▶ [Source data]:
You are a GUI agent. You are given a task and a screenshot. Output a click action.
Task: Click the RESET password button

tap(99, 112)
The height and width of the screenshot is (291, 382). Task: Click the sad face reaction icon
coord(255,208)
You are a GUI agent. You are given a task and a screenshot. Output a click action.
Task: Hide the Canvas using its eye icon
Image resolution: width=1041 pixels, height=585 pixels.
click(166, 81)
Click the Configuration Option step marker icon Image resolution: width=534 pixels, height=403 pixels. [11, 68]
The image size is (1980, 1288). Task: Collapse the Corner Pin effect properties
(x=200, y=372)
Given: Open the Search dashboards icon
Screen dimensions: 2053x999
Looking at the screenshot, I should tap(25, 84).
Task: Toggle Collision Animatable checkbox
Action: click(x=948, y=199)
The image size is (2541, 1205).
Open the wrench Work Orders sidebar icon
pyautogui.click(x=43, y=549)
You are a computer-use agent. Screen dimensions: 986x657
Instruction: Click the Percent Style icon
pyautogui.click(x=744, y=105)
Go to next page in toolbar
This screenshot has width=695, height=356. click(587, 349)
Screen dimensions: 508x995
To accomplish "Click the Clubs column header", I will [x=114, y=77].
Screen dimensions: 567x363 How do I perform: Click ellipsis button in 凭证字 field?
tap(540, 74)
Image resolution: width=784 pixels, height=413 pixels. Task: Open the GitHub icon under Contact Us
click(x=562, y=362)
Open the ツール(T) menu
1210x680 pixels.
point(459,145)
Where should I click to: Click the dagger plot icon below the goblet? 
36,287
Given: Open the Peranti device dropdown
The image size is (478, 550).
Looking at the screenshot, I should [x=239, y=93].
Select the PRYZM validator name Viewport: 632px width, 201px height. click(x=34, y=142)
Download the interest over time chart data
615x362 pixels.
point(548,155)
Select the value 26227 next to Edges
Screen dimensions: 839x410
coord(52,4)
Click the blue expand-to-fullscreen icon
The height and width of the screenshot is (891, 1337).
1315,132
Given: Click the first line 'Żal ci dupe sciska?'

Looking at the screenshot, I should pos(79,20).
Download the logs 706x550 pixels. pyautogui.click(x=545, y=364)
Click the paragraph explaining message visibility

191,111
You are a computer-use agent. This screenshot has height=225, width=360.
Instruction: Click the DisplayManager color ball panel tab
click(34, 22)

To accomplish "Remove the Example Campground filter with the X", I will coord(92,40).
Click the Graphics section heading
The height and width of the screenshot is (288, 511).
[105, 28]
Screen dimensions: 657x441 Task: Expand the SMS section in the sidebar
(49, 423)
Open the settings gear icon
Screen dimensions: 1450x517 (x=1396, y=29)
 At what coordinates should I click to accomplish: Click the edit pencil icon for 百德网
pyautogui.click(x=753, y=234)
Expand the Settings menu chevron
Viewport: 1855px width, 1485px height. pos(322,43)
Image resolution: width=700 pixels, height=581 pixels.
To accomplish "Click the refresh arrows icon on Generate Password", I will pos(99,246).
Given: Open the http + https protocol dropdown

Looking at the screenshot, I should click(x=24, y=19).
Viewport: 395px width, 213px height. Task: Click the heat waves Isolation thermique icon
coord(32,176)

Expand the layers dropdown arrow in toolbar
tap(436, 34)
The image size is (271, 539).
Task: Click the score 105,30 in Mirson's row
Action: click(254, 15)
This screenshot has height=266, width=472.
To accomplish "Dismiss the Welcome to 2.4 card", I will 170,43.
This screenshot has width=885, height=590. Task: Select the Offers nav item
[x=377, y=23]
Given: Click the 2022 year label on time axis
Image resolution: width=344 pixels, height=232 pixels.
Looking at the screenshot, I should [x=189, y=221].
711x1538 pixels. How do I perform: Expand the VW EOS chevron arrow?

▶ [Your task]: Copy every one of the lines above verbatim, from the first through the last.

▶ [Complete output]:
You are a GUI agent. You are given a task and a screenshot. Output a click action.
Task: Click the RESET password button

tap(99, 112)
The height and width of the screenshot is (291, 382). Task: Click the sad face reaction icon
coord(255,208)
You are a GUI agent. You are given a task and a screenshot. Output a click action.
Task: Hide the Canvas using its eye icon
Image resolution: width=1041 pixels, height=585 pixels.
click(166, 81)
Click the Configuration Option step marker icon Image resolution: width=534 pixels, height=403 pixels. [11, 68]
The image size is (1980, 1288). Task: Collapse the Corner Pin effect properties
(x=200, y=372)
Given: Open the Search dashboards icon
Screen dimensions: 2053x999
Looking at the screenshot, I should tap(25, 84).
Task: Toggle Collision Animatable checkbox
Action: click(x=948, y=199)
The image size is (2541, 1205).
Open the wrench Work Orders sidebar icon
pyautogui.click(x=43, y=549)
You are a computer-use agent. Screen dimensions: 986x657
Instruction: Click the Percent Style icon
pyautogui.click(x=744, y=105)
Go to next page in toolbar
This screenshot has width=695, height=356. click(587, 349)
Screen dimensions: 508x995
To accomplish "Click the Clubs column header", I will [x=114, y=77].
Screen dimensions: 567x363 How do I perform: Click ellipsis button in 凭证字 field?
tap(540, 74)
Image resolution: width=784 pixels, height=413 pixels. Task: Open the GitHub icon under Contact Us
click(x=562, y=362)
Open the ツール(T) menu
1210x680 pixels.
point(459,145)
Where should I click to: Click the dagger plot icon below the goblet? 
36,287
Given: Open the Peranti device dropdown
The image size is (478, 550).
Looking at the screenshot, I should [x=239, y=93].
Select the PRYZM validator name Viewport: 632px width, 201px height. click(x=34, y=142)
Download the interest over time chart data
615x362 pixels.
point(548,155)
Select the value 26227 next to Edges
Screen dimensions: 839x410
coord(52,4)
Click the blue expand-to-fullscreen icon
The height and width of the screenshot is (891, 1337).
1315,132
Given: Click the first line 'Żal ci dupe sciska?'

Looking at the screenshot, I should pos(79,20).
Download the logs 706x550 pixels. pyautogui.click(x=545, y=364)
Click the paragraph explaining message visibility

191,111
You are a computer-use agent. This screenshot has height=225, width=360.
Instruction: Click the DisplayManager color ball panel tab
click(34, 22)

To accomplish "Remove the Example Campground filter with the X", I will coord(92,40).
Click the Graphics section heading
The height and width of the screenshot is (288, 511).
[105, 28]
Screen dimensions: 657x441 Task: Expand the SMS section in the sidebar
(49, 423)
Open the settings gear icon
Screen dimensions: 1450x517 (x=1396, y=29)
 At what coordinates should I click to accomplish: Click the edit pencil icon for 百德网
pyautogui.click(x=753, y=234)
Expand the Settings menu chevron
Viewport: 1855px width, 1485px height. pos(322,43)
Image resolution: width=700 pixels, height=581 pixels.
To accomplish "Click the refresh arrows icon on Generate Password", I will pos(99,246).
Given: Open the http + https protocol dropdown

Looking at the screenshot, I should click(x=24, y=19).
Viewport: 395px width, 213px height. Task: Click the heat waves Isolation thermique icon
coord(32,176)

Expand the layers dropdown arrow in toolbar
tap(436, 34)
The image size is (271, 539).
Task: Click the score 105,30 in Mirson's row
Action: click(254, 15)
This screenshot has height=266, width=472.
To accomplish "Dismiss the Welcome to 2.4 card", I will 170,43.
This screenshot has width=885, height=590. Task: Select the Offers nav item
[x=377, y=23]
Given: Click the 2022 year label on time axis
Image resolution: width=344 pixels, height=232 pixels.
Looking at the screenshot, I should [x=189, y=221].
711x1538 pixels. How do I perform: Expand the VW EOS chevron arrow?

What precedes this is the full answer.